January 7, 2026 at 22:23, "Jakub Sitnicki" <[email protected]
mailto:[email protected]?to=%22Jakub%20Sitnicki%22%20%3Cjakub%40cloudflare.com%3E
> wrote:
>
> On Tue, Jan 06, 2026 at 01:14 PM +08, Jiayuan Chen wrote:
>
> >
> > A socket using sockmap has its own independent receive queue: ingress_msg.

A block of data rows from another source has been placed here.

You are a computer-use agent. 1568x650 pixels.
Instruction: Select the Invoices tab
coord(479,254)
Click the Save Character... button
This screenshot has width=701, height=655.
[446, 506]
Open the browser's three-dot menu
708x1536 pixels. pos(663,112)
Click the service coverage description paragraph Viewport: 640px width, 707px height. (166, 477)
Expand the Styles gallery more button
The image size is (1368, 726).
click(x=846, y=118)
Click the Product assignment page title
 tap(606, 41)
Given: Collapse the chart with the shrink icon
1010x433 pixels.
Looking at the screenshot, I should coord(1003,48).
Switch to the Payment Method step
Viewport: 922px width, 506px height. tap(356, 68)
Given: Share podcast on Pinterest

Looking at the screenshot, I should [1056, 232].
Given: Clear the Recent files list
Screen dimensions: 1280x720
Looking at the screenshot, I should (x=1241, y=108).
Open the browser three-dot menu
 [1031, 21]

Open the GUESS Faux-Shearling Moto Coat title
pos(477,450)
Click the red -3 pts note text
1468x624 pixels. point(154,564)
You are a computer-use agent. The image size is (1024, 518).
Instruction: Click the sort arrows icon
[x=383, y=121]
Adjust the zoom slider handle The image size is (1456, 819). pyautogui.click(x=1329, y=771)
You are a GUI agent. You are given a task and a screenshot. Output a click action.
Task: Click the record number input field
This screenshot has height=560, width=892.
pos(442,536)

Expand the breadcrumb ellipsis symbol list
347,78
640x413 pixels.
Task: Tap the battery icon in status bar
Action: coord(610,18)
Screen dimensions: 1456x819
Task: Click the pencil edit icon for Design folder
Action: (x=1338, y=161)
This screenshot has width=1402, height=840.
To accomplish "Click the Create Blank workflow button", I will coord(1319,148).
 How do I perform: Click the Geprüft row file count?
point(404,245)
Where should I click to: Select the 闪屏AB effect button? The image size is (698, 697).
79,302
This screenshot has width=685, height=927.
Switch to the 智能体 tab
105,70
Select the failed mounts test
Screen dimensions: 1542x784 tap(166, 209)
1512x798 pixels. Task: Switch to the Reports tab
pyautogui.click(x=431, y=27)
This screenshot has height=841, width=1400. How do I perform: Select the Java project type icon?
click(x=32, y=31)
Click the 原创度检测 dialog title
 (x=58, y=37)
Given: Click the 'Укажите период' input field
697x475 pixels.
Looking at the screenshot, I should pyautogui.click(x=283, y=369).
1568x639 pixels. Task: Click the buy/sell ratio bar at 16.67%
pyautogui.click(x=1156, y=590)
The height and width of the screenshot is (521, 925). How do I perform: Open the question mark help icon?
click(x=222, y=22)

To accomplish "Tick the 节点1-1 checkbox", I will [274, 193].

> > This queue may contain data from its own protocol stack or from other
> > sockets.
> >
> > Therefore, for sockmap, relying solely on copied_seq and rcv_nxt to
> > calculate FIONREAD is not enough.
> >
> > This patch adds a new ingress_size field in the psock structure to record
> > the data length in ingress_msg. Additionally, we implement new ioctl
> > interfaces for TCP and UDP to intercept FIONREAD operations. While Unix
> > and VSOCK also support sockmap and have similar FIONREAD calculation
> > issues, fixing them would require more extensive changes
> > (please let me know if modifications are needed). I believe it's not
> > appropriate to include those changes under this fix patch.
> >
> Nit: These last two lines don't really belong in the commit message.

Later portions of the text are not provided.